» **GIVEN TASK A**
Pull out every line in the entries below that contains the string "Describe", with case taken into account.

The virtuoso insertion aria attributed to Angelica Catalani [see my Example 2] comes down to us in some dozen editions published in Paris, Edinburgh,
London, Philadelphia, Boston, Vienna and Amsterdam; as late as 1871 a fresh orchestration was made by Friedrich Kücken
and published by B. Senff in Leipzig. The original variations were composed by Ferndnando Paër (and then elaborated
upon by Catalani), since the earliest print (Paris: Naderman, 1817) attributes the "variations chantées par Madame Catalani
au Théâtre royal italien" to him, and his manuscript "messa in terzetto dal Maestro Ferd. Paer" (STB + orchestra) survives in
the Openbare Bibaliotheek in Amsterdam (Kluis MS PAE-33).

» **DATA SHOWN**
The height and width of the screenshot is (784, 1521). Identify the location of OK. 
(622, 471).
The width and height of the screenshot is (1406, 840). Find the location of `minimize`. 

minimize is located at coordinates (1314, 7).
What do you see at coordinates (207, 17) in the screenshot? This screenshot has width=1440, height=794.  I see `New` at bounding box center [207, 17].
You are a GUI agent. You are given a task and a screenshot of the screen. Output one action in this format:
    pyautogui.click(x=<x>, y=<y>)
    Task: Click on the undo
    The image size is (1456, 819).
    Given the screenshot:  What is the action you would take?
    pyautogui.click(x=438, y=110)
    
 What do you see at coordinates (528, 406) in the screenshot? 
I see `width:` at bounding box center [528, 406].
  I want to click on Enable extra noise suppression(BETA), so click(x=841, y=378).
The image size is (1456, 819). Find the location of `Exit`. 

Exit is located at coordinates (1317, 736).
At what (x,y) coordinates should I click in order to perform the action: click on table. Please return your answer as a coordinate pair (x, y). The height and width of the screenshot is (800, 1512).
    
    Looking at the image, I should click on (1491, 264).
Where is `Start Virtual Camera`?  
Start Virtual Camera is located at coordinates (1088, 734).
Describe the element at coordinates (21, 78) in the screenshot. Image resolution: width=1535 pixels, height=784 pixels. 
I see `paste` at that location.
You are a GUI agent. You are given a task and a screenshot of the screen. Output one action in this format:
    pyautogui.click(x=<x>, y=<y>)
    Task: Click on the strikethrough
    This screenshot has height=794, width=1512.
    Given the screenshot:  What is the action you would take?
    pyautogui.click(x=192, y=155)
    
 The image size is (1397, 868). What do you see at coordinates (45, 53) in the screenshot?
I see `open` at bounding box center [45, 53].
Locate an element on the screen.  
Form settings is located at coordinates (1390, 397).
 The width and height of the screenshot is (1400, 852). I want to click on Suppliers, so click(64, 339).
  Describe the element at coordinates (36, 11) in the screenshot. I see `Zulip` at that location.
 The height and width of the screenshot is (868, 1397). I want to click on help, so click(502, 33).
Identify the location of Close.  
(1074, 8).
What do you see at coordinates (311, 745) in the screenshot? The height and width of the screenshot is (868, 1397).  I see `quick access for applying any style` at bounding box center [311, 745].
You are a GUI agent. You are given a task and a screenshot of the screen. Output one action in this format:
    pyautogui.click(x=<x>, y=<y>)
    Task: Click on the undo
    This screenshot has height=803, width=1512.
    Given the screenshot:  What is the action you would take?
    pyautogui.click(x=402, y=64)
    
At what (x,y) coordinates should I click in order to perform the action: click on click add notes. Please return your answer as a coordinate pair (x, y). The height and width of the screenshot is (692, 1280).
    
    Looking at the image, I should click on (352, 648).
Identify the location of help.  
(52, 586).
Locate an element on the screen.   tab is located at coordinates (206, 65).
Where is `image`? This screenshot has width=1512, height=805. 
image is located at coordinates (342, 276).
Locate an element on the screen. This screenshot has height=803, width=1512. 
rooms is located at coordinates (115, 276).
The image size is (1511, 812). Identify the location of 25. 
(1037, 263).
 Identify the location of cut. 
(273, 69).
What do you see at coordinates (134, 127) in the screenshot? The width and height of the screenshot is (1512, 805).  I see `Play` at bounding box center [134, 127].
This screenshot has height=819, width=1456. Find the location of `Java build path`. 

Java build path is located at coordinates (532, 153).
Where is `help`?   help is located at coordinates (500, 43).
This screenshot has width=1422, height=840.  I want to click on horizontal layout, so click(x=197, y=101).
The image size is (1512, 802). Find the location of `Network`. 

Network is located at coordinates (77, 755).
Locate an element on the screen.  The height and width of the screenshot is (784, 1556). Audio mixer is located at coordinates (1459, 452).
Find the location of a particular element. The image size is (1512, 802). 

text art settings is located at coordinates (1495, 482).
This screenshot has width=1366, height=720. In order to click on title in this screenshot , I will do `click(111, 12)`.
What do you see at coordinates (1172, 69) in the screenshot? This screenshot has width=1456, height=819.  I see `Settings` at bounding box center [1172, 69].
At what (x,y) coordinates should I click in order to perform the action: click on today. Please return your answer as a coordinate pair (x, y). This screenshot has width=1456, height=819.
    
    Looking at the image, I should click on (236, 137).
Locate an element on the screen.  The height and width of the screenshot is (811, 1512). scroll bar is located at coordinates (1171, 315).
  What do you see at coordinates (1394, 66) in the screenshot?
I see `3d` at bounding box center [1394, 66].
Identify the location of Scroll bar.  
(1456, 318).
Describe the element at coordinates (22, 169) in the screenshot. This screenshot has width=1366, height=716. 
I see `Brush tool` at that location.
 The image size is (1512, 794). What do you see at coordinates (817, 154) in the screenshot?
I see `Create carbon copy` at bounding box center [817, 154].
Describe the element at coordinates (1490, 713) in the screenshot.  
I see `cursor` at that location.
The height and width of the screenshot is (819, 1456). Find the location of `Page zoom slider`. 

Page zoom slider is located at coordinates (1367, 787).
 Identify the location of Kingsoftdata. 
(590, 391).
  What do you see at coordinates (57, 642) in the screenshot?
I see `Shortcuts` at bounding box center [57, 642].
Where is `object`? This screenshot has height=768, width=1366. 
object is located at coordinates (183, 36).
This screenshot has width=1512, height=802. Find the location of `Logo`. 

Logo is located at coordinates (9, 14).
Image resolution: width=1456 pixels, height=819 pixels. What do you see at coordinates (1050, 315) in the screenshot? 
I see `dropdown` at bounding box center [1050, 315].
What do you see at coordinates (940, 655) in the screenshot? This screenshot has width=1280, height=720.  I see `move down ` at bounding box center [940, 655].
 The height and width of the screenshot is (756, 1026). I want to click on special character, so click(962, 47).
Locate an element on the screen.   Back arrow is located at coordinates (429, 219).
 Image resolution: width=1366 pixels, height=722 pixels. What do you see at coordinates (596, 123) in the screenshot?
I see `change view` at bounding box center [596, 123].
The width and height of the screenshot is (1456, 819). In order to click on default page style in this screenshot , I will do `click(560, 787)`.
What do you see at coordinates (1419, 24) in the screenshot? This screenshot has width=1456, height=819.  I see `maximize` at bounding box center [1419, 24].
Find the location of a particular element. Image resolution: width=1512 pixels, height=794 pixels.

» **GIVEN TASK B**
Transcribe the full passage on the insertion aria attributed to Angelica Catalani, character for character.

» **RESULT A**
Describe the element at coordinates (21, 78) in the screenshot. Image resolution: width=1535 pixels, height=784 pixels. 
  Describe the element at coordinates (36, 11) in the screenshot. I see `Zulip` at that location.
Describe the element at coordinates (22, 169) in the screenshot. This screenshot has width=1366, height=716. 
Describe the element at coordinates (1490, 713) in the screenshot.  

» **RESULT B**
The virtuoso insertion aria attributed to Angelica Catalani [see my Example 2] comes down to us in some dozen editions published in Paris, Edinburgh,
London, Philadelphia, Boston, Vienna and Amsterdam; as late as 1871 a fresh orchestration was made by Friedrich Kücken
and published by B. Senff in Leipzig. The original variations were composed by Ferndnando Paër (and then elaborated
upon by Catalani), since the earliest print (Paris: Naderman, 1817) attributes the "variations chantées par Madame Catalani
au Théâtre royal italien" to him, and his manuscript "messa in terzetto dal Maestro Ferd. Paer" (STB + orchestra) survives in
the Openbare Bibaliotheek in Amsterdam (Kluis MS PAE-33).